(Exercise objective): The required output is the line that contains "You are a computer-use agent. The" and every line after it, each written out exactly, up to the end of the entries.

Stored items
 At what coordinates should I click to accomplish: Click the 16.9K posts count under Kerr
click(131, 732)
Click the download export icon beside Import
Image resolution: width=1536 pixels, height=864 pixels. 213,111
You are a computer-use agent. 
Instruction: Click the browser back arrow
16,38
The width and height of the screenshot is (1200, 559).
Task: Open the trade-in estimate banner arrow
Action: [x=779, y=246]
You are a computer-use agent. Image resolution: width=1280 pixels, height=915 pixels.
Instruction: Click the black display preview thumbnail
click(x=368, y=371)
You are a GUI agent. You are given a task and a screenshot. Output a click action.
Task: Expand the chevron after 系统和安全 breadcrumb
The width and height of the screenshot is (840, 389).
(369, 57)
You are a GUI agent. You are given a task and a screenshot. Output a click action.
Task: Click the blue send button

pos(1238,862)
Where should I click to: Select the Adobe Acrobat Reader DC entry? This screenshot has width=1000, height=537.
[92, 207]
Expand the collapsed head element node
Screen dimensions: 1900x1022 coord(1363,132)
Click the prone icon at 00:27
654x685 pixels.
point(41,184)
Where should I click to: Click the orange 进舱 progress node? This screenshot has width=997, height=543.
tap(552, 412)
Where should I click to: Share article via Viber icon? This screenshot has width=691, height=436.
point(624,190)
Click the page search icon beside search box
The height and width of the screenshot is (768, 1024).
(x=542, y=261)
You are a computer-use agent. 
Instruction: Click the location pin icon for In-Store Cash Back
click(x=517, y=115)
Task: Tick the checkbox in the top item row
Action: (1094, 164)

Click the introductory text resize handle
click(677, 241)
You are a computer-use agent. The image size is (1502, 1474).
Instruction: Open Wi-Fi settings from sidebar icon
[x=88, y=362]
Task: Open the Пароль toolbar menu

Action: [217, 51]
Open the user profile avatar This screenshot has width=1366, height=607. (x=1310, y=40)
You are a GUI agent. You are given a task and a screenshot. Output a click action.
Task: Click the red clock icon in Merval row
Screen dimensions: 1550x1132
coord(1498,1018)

(Solution for this task):
You are a computer-use agent. The image size is (1502, 1474).
Instruction: Open Wi-Fi settings from sidebar icon
[x=88, y=362]
Task: Open the Пароль toolbar menu

Action: [217, 51]
Open the user profile avatar This screenshot has width=1366, height=607. (x=1310, y=40)
You are a GUI agent. You are given a task and a screenshot. Output a click action.
Task: Click the red clock icon in Merval row
Screen dimensions: 1550x1132
coord(1498,1018)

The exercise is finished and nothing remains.